Many asked to remain home unless its essential to out, many workers are now laid off. This is devastating and at times depressing for so many, but what many don’t realize is this sense of isolation and detachment from “normal” life isn’t a temporary phase for many disabled.

They aren’t waiting out the lockdown for normality to resume. For a large percentage of the population, including the elderly and many of the 1.3 billion people living with a disability from child to adult worldwide, this daily experience of isolation and exclusion is unfortunately the norm.

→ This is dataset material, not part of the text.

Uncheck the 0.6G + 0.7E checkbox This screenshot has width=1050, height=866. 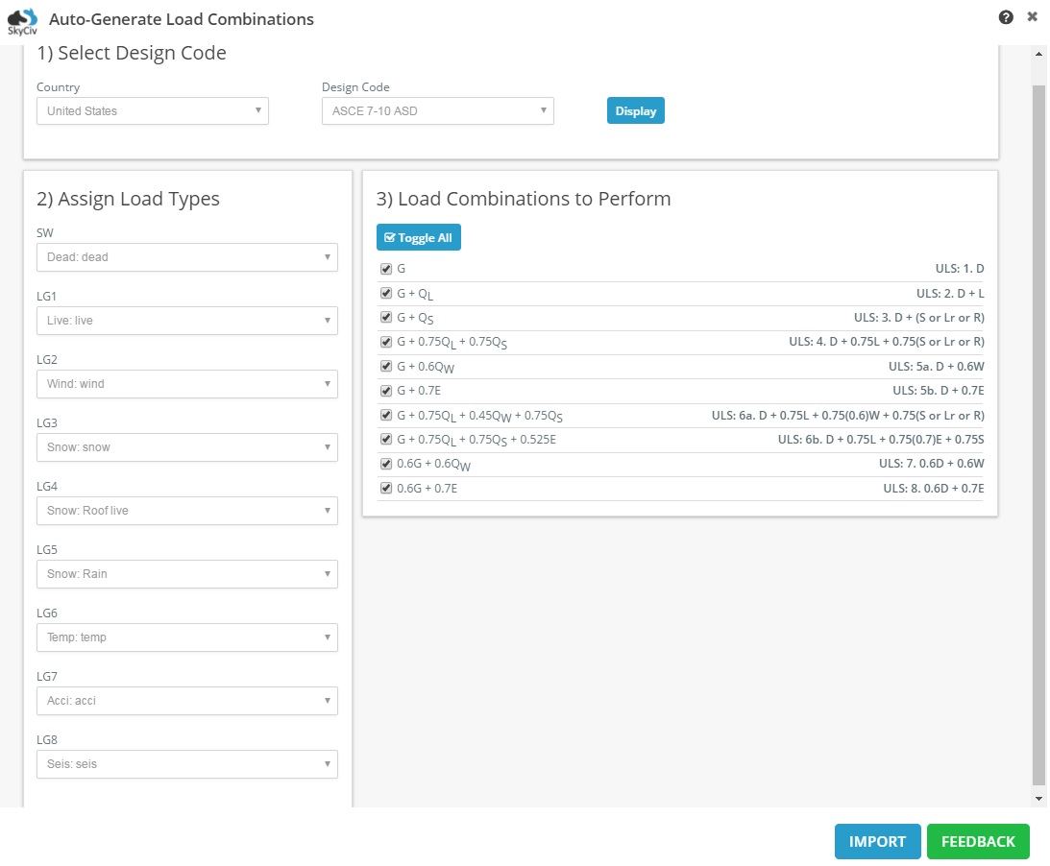tap(386, 488)
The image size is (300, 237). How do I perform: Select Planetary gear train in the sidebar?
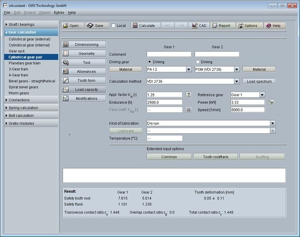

Many of those living with a disability will not be able to go back to “business as usual” after the pandemic has cleared:

This is their usual. But their usual must change with this pandemic, because for far too long, people living with a disability have been excluded from daily life.

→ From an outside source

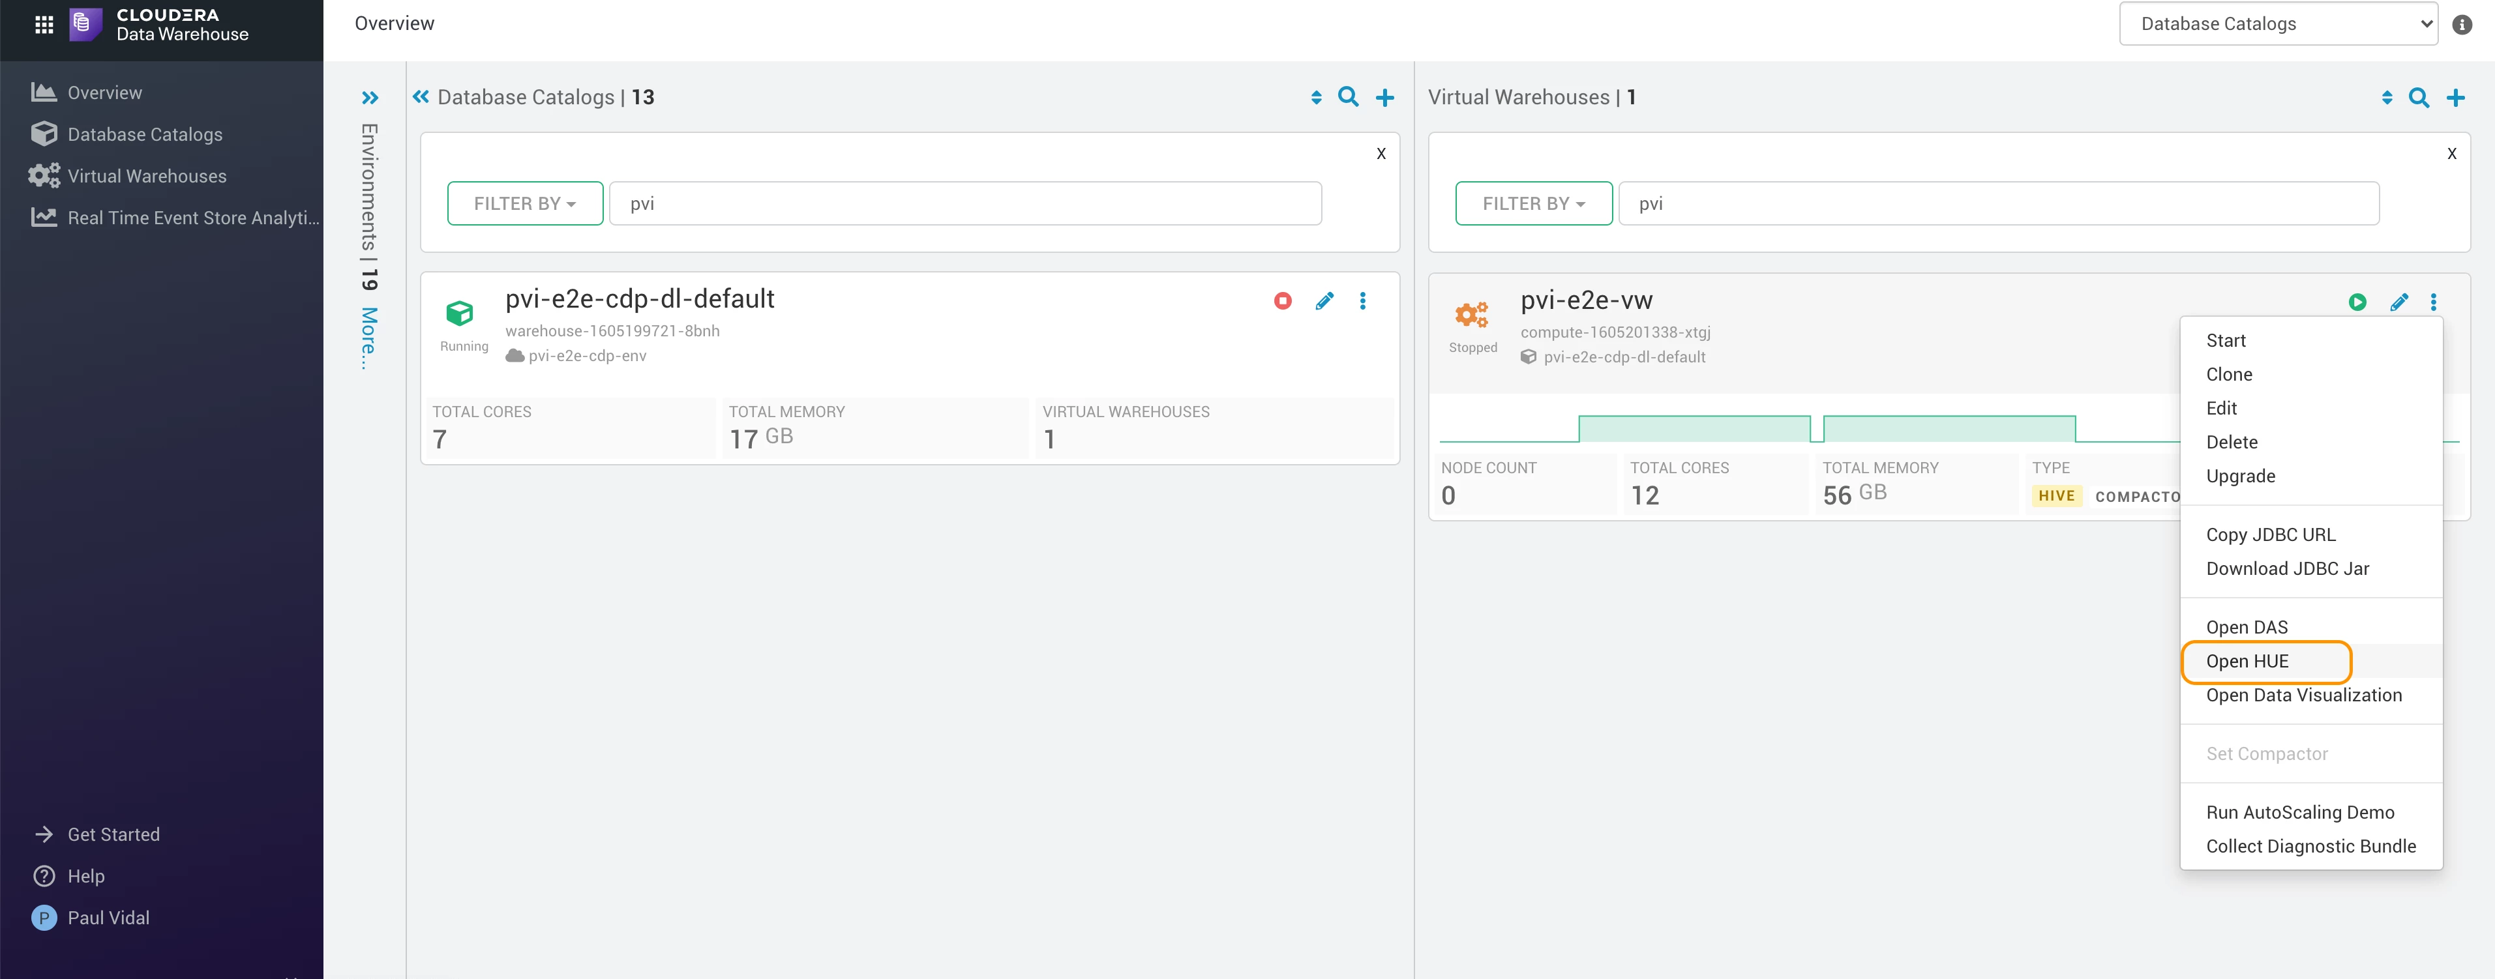Viewport: 2495px width, 979px height.
Task: Choose Copy JDBC URL in the menu
Action: 2270,535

If suddenly many can work from home why cannot the disabled? Many companies snarled at employees working from home often leaving those immune compromised or the disabled just out of luck when wanting to remain in the workforce.

And right now, amid this pandemic, we must not forget the specific needs of people with disabilities. In 2020, it is deeply worrying that, once again, in a time of crisis, I see many cases where the specific needs of the disability community are being overlooked. As we design systems for the future, it is important we do not repeat the wrongs of the past – or the present crisis.

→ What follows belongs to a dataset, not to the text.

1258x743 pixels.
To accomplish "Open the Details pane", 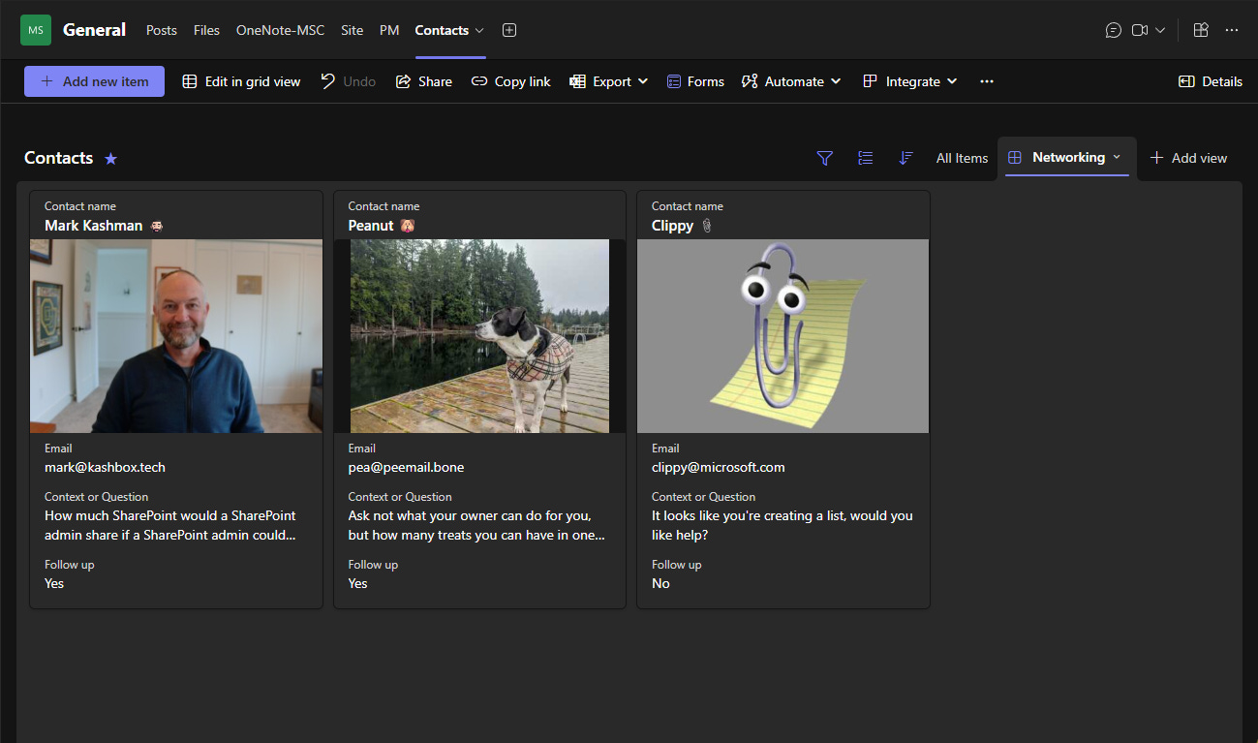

Example : Many disabled use at home delivery grocery services regulary- once this pandemic started suddenly disabled could not rely on logging in to get groceries in a couple days: sometimes all the slots were taken for up to 2 weeks.

Noone made any special accommodations for them or seen that their needs were met.

Same with the extra unemployment check stimulus many received not just their standard unemployment you not just got unemployment you they received an extra 600.00 a week or every two weeks: Yet the disabled who get a mear 450.00 to 1300.00 a month received nothing else weekly or monthly. Many said they made more on unemployment than working because of that extra kick . Yet again the disabled are left out.

Thankfully, everyone did receive the 1200.00 stimulus as a one time help which was appreciated.

 

But the disabled still in the long run got screwed, often they seem to be overlooked, the government could have put an extra 600.00 a month or more in their account like they did those who were unemployed getting it a week.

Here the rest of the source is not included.